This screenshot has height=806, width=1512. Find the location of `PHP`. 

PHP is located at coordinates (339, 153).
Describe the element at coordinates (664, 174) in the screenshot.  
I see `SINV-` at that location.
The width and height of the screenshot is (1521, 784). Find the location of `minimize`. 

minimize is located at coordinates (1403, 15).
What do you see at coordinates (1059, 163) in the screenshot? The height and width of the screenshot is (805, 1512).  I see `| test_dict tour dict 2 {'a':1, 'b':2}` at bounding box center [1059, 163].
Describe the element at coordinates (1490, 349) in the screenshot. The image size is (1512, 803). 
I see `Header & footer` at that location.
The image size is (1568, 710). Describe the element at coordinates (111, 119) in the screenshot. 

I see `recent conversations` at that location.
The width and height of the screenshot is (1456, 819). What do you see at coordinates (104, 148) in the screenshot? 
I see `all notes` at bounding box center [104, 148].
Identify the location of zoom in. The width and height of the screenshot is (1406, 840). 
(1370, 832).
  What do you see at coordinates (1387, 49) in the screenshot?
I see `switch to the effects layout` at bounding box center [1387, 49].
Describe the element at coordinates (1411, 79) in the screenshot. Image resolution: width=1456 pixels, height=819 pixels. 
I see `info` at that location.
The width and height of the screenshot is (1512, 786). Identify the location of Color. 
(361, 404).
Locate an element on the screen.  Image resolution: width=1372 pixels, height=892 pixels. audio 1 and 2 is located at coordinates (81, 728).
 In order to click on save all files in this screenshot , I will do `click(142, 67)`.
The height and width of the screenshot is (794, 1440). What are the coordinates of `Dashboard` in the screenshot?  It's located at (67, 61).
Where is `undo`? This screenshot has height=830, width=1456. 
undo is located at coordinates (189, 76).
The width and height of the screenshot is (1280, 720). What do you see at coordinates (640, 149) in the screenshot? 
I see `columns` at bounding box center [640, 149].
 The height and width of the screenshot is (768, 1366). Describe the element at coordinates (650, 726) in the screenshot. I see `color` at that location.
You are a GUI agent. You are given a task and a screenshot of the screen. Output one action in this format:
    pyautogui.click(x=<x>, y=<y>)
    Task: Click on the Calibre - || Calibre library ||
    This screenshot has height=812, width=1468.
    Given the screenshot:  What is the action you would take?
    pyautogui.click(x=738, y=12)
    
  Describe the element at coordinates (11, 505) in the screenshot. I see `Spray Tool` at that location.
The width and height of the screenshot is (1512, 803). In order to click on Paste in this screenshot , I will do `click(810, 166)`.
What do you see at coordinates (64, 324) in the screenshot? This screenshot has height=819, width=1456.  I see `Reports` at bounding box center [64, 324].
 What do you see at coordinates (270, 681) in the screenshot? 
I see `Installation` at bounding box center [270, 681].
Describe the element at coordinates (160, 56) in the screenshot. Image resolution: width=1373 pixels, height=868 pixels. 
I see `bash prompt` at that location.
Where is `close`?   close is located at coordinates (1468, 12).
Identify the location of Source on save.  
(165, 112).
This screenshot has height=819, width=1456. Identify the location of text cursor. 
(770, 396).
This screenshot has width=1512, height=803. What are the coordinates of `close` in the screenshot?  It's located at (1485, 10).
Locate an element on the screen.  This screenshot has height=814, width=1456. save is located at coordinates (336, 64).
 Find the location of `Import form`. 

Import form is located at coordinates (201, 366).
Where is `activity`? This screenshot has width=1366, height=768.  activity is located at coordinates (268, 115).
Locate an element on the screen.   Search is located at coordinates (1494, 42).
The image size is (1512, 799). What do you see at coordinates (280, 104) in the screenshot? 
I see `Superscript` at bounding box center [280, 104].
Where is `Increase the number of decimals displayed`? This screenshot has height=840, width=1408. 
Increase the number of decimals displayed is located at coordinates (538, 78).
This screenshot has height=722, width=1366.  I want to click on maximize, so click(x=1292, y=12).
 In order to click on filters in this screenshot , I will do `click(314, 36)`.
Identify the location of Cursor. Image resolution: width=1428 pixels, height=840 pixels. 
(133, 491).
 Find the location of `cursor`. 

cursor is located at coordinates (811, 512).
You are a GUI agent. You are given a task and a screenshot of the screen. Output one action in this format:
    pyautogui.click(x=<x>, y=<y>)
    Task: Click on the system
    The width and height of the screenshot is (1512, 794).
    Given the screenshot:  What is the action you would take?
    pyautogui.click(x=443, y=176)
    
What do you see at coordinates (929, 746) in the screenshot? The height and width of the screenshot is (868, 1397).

——

WRITTEN EXERCISE:
Output as a Markdown table with the columns No. and Line every line of the rows above, from the one containing "Identify the location of Source on save." down to the one containing "center [280, 104].", both included, numbering each line and leaving out blank lines.

THE COMPLETED TASK:
| No. | Line |
|---|---|
| 1 | Identify the location of Source on save.   |
| 2 | (165, 112). |
| 3 | This screenshot has height=819, width=1456. Identify the location of text cursor.  |
| 4 | (770, 396). |
| 5 | This screenshot has width=1512, height=803. What are the coordinates of `close` in the screenshot?  It's located at (1485, 10). |
| 6 | Locate an element on the screen.  This screenshot has height=814, width=1456. save is located at coordinates (336, 64). |
| 7 |  Find the location of `Import form`.  |
| 8 | Import form is located at coordinates (201, 366). |
| 9 | Where is `activity`? This screenshot has width=1366, height=768.  activity is located at coordinates (268, 115). |
| 10 | Locate an element on the screen.   Search is located at coordinates (1494, 42). |
| 11 | The image size is (1512, 799). What do you see at coordinates (280, 104) in the screenshot?  |
| 12 | I see `Superscript` at bounding box center [280, 104]. |